Records for the task
------------

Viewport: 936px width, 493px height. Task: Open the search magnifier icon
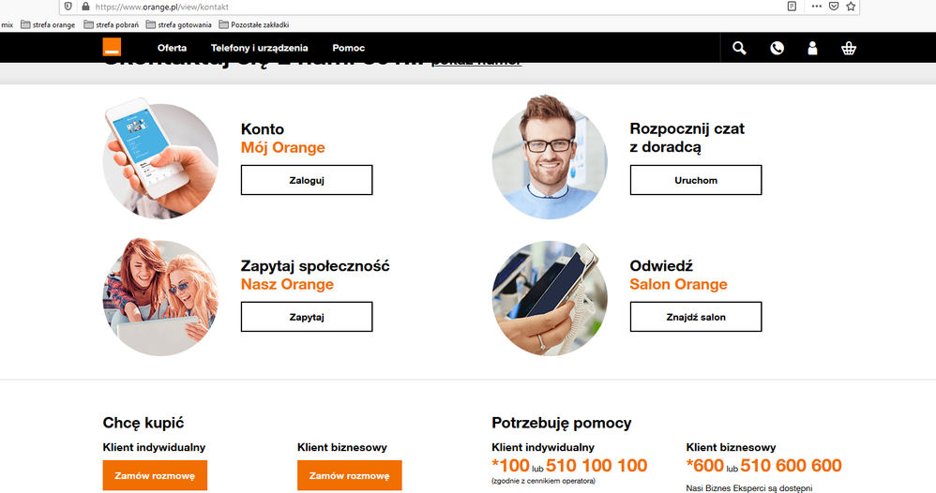[740, 48]
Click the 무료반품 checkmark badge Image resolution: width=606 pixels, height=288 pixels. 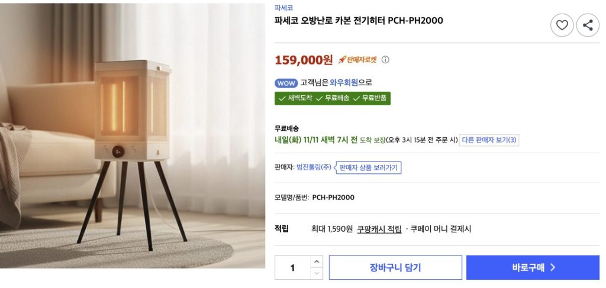tap(370, 98)
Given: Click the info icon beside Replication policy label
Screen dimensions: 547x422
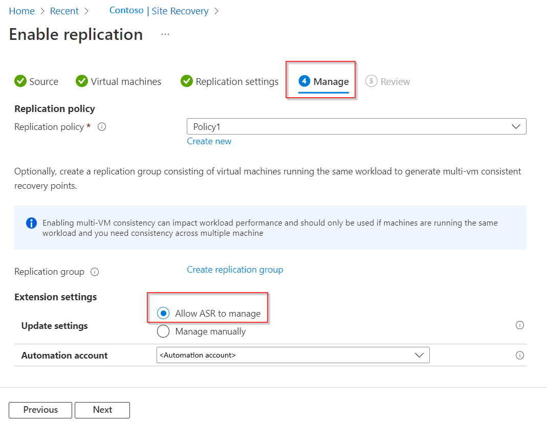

------------

Problem requirements
Exactly as written, restate the lines from the one that contains "Given: Click the" through the final line of the data, both ends included, but leave out the pictures.

Answer for the task
Given: Click the info icon beside Replication policy label
Screen dimensions: 547x422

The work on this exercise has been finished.